### About this task
Only the lines holding the string "結婚や卒業後や今後の活動の予定は" are needed; copy each of them from the data.

Data excerpts:

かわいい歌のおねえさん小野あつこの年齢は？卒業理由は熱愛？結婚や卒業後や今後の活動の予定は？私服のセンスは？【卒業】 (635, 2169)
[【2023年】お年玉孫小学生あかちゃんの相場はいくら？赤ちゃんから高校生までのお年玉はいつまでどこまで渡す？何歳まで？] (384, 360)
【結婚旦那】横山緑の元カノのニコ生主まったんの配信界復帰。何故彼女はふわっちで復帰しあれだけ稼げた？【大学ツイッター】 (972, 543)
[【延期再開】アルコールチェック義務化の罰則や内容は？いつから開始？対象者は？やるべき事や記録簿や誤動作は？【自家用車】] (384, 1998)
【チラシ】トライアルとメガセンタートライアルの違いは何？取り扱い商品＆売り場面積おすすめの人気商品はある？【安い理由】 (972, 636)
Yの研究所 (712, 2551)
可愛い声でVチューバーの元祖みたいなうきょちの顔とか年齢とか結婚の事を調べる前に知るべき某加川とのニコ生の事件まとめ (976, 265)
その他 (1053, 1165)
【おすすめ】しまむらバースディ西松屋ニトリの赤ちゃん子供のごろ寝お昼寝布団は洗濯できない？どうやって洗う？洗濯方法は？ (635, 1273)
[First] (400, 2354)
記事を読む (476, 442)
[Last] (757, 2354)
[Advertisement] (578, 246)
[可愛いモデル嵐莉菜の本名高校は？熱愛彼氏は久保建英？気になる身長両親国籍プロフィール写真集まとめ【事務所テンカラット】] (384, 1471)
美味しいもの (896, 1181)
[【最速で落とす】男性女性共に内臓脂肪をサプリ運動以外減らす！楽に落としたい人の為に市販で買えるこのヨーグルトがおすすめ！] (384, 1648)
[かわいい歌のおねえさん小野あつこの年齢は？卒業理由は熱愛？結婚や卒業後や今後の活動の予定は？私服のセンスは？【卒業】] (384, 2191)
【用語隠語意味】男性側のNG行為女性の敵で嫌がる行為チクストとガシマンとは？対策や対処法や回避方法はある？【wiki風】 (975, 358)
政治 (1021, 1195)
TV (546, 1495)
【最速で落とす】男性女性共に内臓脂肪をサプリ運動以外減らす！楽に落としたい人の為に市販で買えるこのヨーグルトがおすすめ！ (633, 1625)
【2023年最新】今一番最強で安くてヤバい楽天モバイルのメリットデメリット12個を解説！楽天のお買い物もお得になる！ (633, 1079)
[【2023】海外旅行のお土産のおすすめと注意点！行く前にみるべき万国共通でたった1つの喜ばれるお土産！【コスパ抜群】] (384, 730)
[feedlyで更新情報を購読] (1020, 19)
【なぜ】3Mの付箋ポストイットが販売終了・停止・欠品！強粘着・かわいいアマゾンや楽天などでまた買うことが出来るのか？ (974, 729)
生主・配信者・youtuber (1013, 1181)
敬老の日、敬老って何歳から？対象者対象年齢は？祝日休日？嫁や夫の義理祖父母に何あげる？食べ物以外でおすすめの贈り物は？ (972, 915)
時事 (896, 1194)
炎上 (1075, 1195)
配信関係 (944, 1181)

### Task output
かわいい歌のおねえさん小野あつこの年齢は？卒業理由は熱愛？結婚や卒業後や今後の活動の予定は？私服のセンスは？【卒業】 (635, 2169)
[かわいい歌のおねえさん小野あつこの年齢は？卒業理由は熱愛？結婚や卒業後や今後の活動の予定は？私服のセンスは？【卒業】] (384, 2191)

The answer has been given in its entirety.